## Start
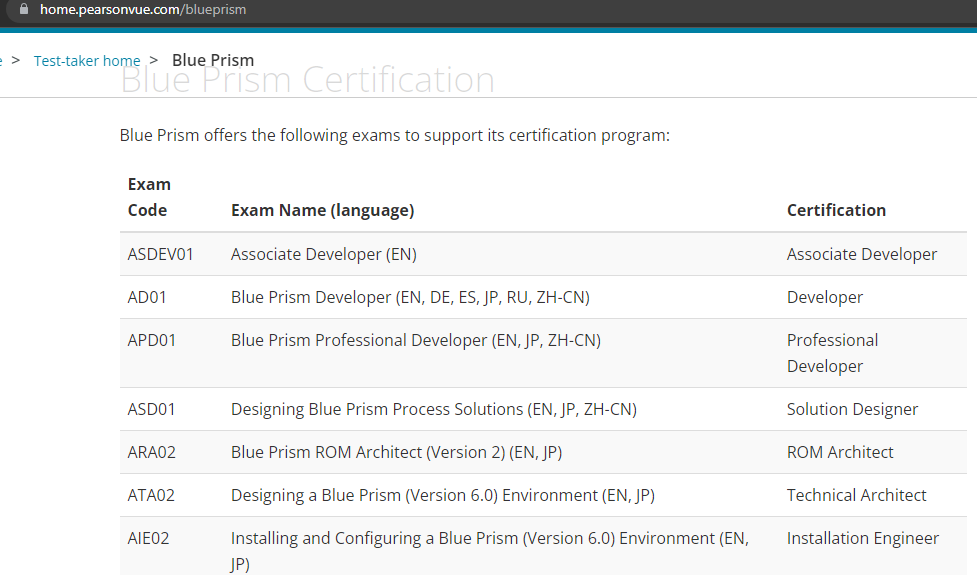Select the ARA02 exam code

pos(152,452)
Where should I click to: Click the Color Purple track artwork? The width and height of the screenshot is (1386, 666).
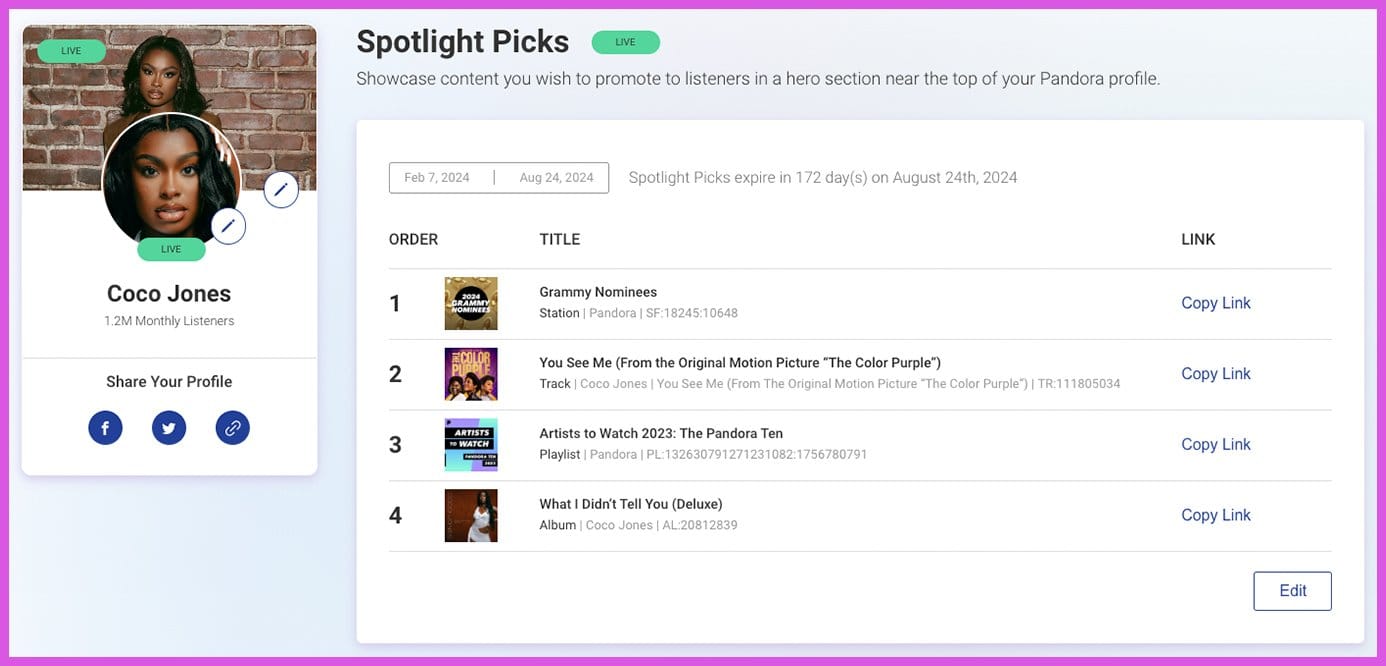tap(471, 373)
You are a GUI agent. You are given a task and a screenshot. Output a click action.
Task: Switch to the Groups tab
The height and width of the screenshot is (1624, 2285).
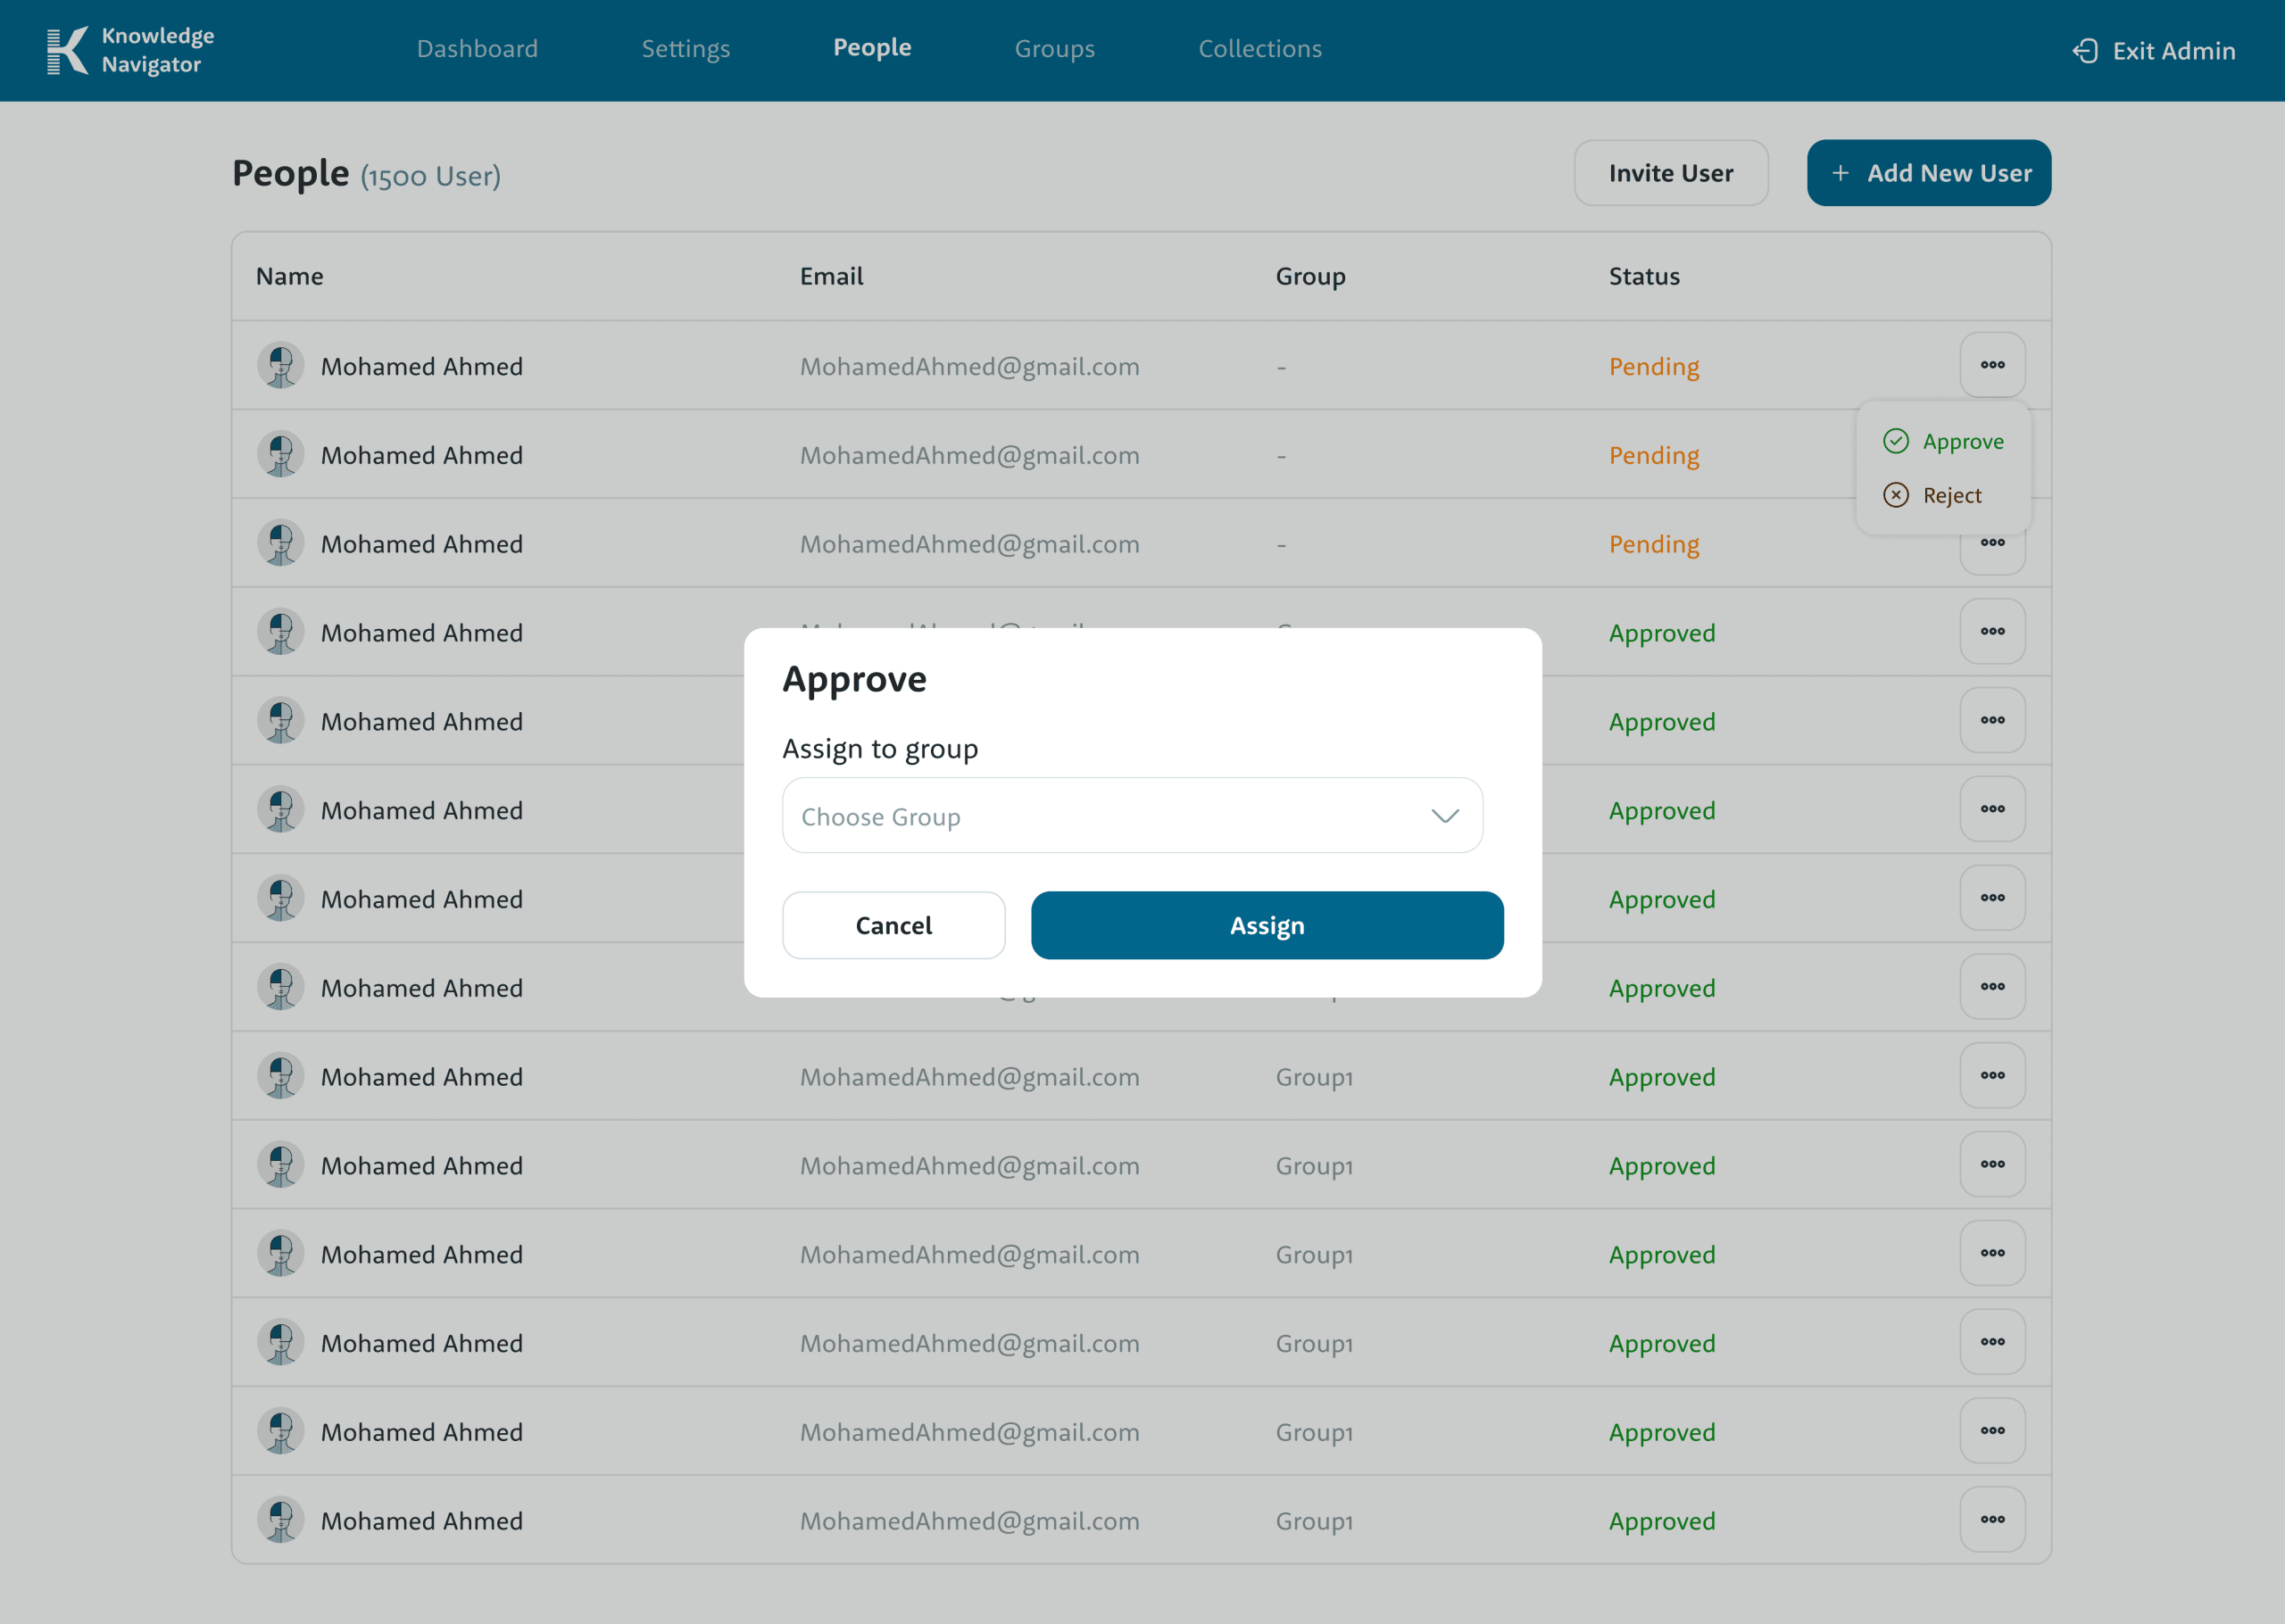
## End
> _THE REQUEST_
Convert the text of every item above into a JSON list of strings with one string per line, omitting blank lines and leaving out the pictures.

> _THE RESULT_
[
  "Select the ARA02 exam code",
  "pos(152,452)",
  "Where should I click to: Click the Color Purple track artwork? The width and height of the screenshot is (1386, 666).",
  "tap(471, 373)",
  "You are a GUI agent. You are given a task and a screenshot. Output a click action.",
  "Task: Switch to the Groups tab",
  "The height and width of the screenshot is (1624, 2285)."
]